_TASK GOAL_
From the listing below, copy every line with the word "Open".

_SOURCE DATA_
<<<<

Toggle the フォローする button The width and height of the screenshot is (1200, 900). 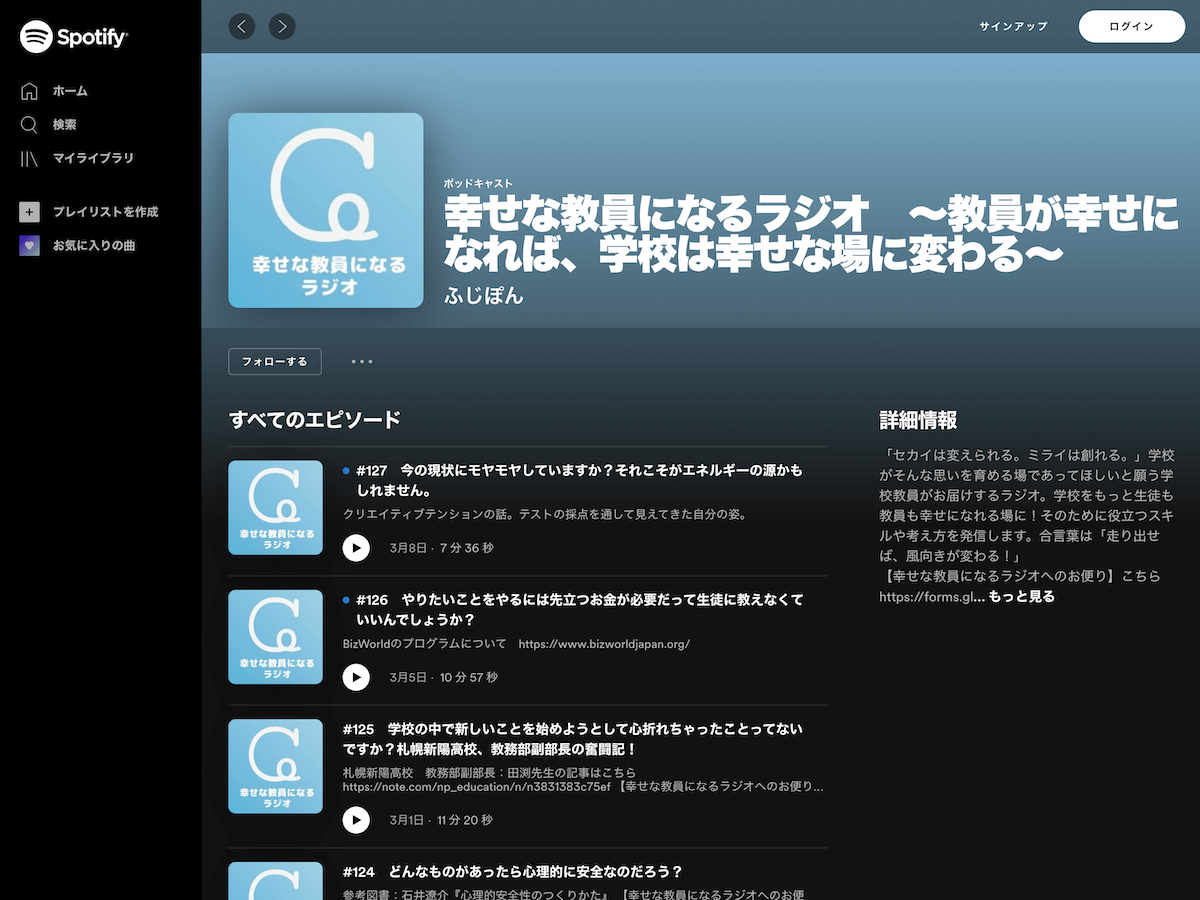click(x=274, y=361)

>>>>
<<<<

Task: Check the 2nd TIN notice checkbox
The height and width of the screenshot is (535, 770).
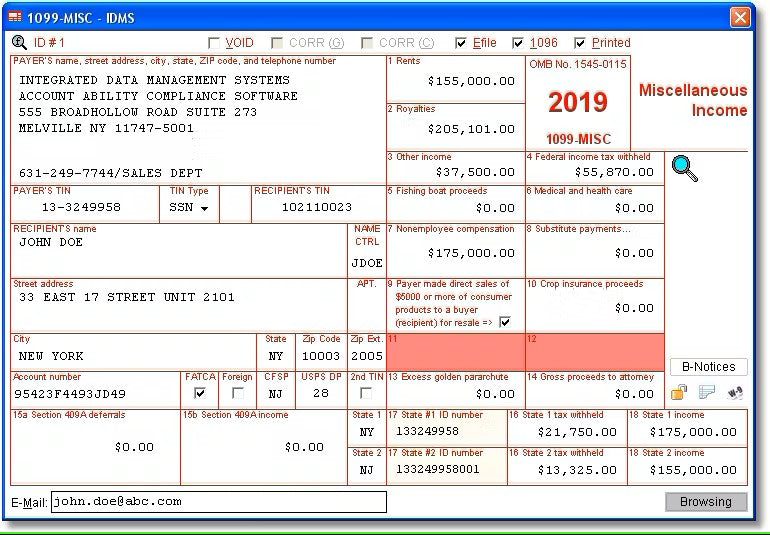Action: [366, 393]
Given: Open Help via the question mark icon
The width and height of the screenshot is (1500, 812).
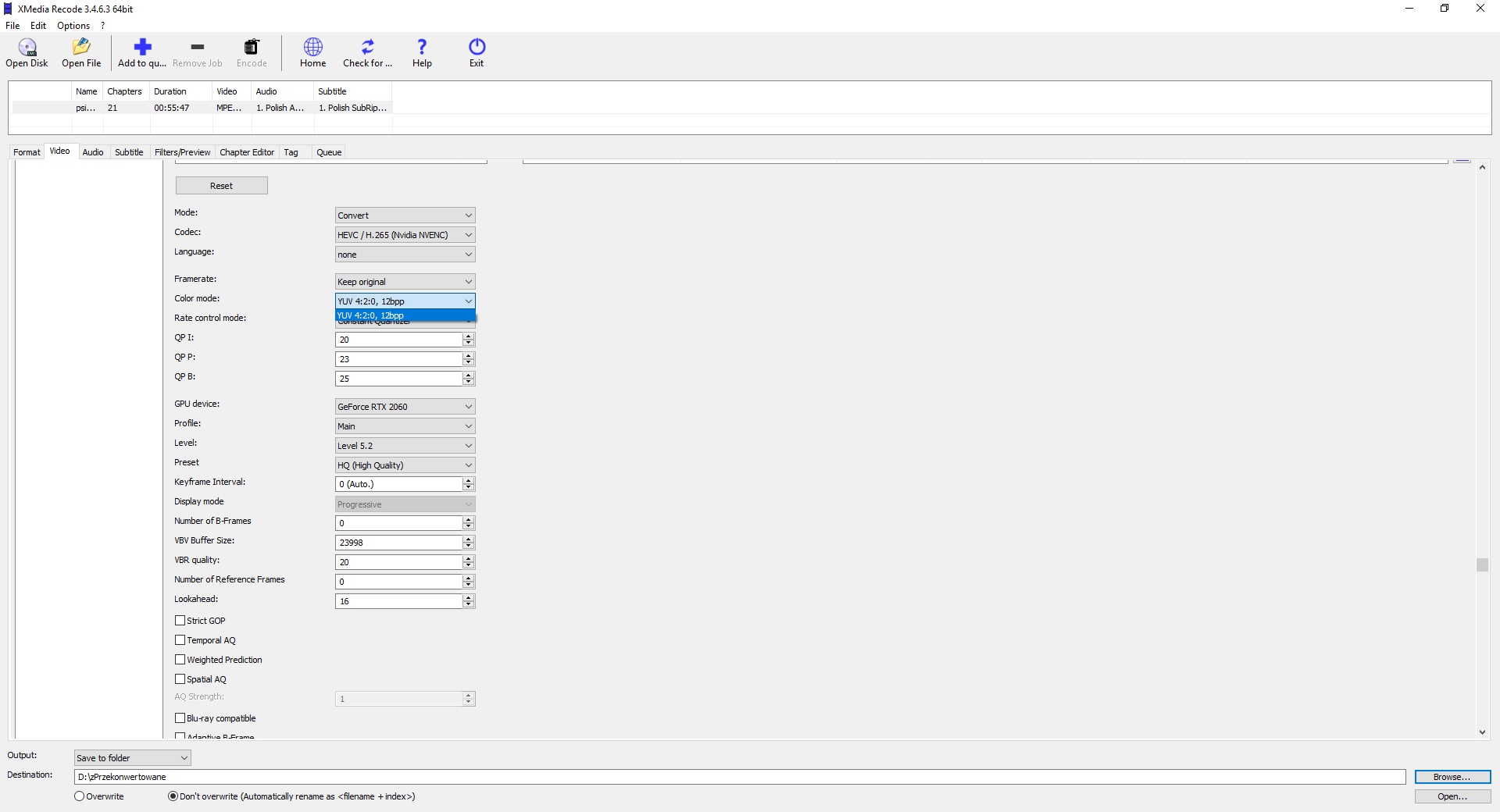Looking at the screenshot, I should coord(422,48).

>>>>
<<<<

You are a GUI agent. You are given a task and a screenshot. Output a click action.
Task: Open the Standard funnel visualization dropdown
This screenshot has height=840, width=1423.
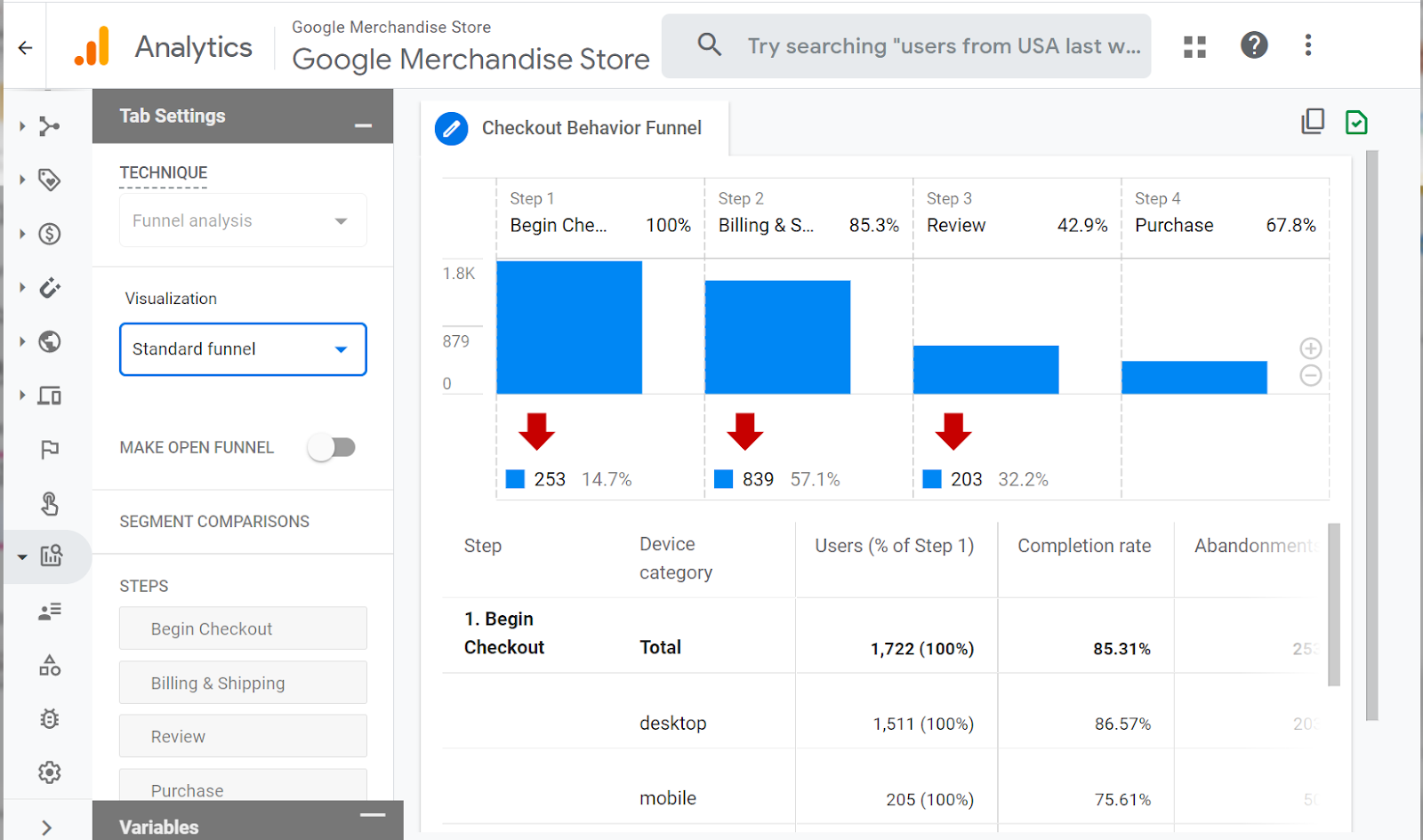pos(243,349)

>>>>

_ANSWER TO THE EXERCISE_
Given: Open Help via the question mark icon
Task: Open the Standard funnel visualization dropdown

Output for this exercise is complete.